Neutralizing ACV on Skin
Undiluted apple cider vinegar can irritate or even burn skin, especially with prolonged contact. If you’ve applied ACV topically and it’s stinging, or if you’ve accidentally left it on too long, flush the area with cool running water for at least 20 minutes. This is the same protocol used for any mild chemical irritation: continuous rinsing dilutes and washes away the acid, reducing tissue damage.
For intentional skin use, like applying ACV as a toner, always dilute it first. A ratio of 1 part vinegar to 3 or 4 parts water brings the acidity down to a level most skin can handle. If redness or irritation develops even with diluted ACV, rinsing with water is enough to stop the reaction. You don’t need baking soda or any special neutralizing agent on skin. Water works because it physically removes the acid and dilutes whatever remains.
Neutralizing ACV in Hair
ACV rinses are popular for adding shine and smoothing the hair cuticle. The typical recipe is 2 to 4 tablespoons of ACV mixed into a cup of water, poured over hair after shampooing. This diluted mixture has a pH low enough to flatten the cuticle layer (which opens up in alkaline environments like some shampoos) without being harsh enough to damage hair or scalp.

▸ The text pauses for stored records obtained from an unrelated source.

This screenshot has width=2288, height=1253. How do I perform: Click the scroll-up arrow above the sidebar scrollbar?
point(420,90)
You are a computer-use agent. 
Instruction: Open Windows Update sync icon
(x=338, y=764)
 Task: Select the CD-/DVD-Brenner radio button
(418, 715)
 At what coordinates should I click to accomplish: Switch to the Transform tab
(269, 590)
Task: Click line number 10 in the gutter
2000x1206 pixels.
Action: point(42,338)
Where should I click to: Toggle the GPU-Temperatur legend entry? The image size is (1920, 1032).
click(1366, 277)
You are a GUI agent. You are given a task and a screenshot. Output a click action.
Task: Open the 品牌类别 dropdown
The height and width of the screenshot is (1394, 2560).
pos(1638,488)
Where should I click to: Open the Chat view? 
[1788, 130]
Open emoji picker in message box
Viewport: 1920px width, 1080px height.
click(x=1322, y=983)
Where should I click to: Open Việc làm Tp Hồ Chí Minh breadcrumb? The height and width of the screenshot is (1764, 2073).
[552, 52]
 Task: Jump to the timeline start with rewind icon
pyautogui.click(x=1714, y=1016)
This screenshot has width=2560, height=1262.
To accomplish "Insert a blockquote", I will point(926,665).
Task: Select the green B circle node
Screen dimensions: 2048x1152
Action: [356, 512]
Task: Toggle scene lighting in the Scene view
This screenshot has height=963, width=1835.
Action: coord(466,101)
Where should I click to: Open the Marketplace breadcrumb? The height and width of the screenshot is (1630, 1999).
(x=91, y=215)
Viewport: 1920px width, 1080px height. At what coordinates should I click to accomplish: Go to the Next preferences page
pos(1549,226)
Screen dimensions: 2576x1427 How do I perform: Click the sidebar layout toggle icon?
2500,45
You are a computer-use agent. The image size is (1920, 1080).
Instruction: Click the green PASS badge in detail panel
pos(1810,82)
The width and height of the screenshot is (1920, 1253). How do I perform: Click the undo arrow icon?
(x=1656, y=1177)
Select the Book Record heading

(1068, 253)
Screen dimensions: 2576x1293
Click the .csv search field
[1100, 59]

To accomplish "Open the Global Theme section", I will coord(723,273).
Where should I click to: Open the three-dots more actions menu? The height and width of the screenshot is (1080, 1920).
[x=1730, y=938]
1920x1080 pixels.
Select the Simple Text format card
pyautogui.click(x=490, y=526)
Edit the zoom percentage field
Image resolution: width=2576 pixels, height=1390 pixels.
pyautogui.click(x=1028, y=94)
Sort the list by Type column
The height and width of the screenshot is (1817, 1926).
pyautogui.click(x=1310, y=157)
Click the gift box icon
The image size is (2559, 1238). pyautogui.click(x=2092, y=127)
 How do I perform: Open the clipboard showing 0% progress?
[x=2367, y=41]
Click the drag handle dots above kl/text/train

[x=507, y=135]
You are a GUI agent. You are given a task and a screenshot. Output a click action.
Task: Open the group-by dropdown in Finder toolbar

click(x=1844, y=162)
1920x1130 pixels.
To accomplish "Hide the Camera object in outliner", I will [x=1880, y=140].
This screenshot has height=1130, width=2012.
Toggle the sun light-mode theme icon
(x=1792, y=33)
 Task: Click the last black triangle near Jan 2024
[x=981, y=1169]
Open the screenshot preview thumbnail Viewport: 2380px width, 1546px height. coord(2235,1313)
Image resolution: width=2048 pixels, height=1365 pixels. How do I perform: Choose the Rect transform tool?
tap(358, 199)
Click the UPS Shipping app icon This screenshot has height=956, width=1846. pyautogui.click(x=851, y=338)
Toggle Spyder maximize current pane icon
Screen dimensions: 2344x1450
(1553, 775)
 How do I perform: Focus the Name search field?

To neutralize the vinegar after it’s done its job, simply rinse your hair thoroughly with plain water. There’s no need to re-shampoo or apply a special product. If the smell lingers, a longer rinse or a light conditioner will take care of it. The goal isn’t to completely strip away the acidity, since slightly acidic conditions are actually closer to your scalp’s natural pH of around 4.5 to 5.5. You’re just removing the excess.
Neutralizing ACV on Household Surfaces
This is where neutralization becomes urgent. Apple cider vinegar can etch and permanently damage natural stone surfaces like marble, granite, and limestone. The acid reacts with the calcium carbonate in the stone, dissolving the surface and leaving dull, rough spots called etch marks.
If ACV spills on natural stone, blot it up immediately and rinse the area thoroughly with water. Speed matters here because the longer acid sits on stone, the deeper the etching goes. Once the surface is rinsed, clean it with a pH-neutral stone cleaner. Baking soda dissolved in water can also work as a follow-up wipe to ensure no acidic residue remains. If etching has already occurred, the damage is physical, not chemical, meaning no neutralizer will reverse it. The stone will need polishing or professional restoration.
For other acid-sensitive surfaces like certain metal finishes or waxed wood, the same principle applies: wipe up the vinegar quickly, rinse with water, and follow with an appropriate cleaner. On non-porous surfaces like glass or stainless steel, ACV won’t cause lasting damage, but rinsing with water prevents sticky residue from the sugars and compounds in the vinegar.
Quick Reference for Common Situations
- Drinking: Dilute 1 tablespoon ACV in 8 ounces of water. Add a pinch of baking soda for further neutralization.
- Teeth: Rinse mouth with water immediately after drinking. Wait 30 minutes before brushing.
- Skin irritation: Flush with cool running water for at least 20 minutes.
- Hair rinse: Rinse thoroughly with plain water after treatment.
- Stone surfaces: Blot immediately, rinse with water, follow with a pH-neutral cleaner.
- Full chemical neutralization: About 1 gram of baking soda per tablespoon of 5% vinegar eliminates nearly all the acidity.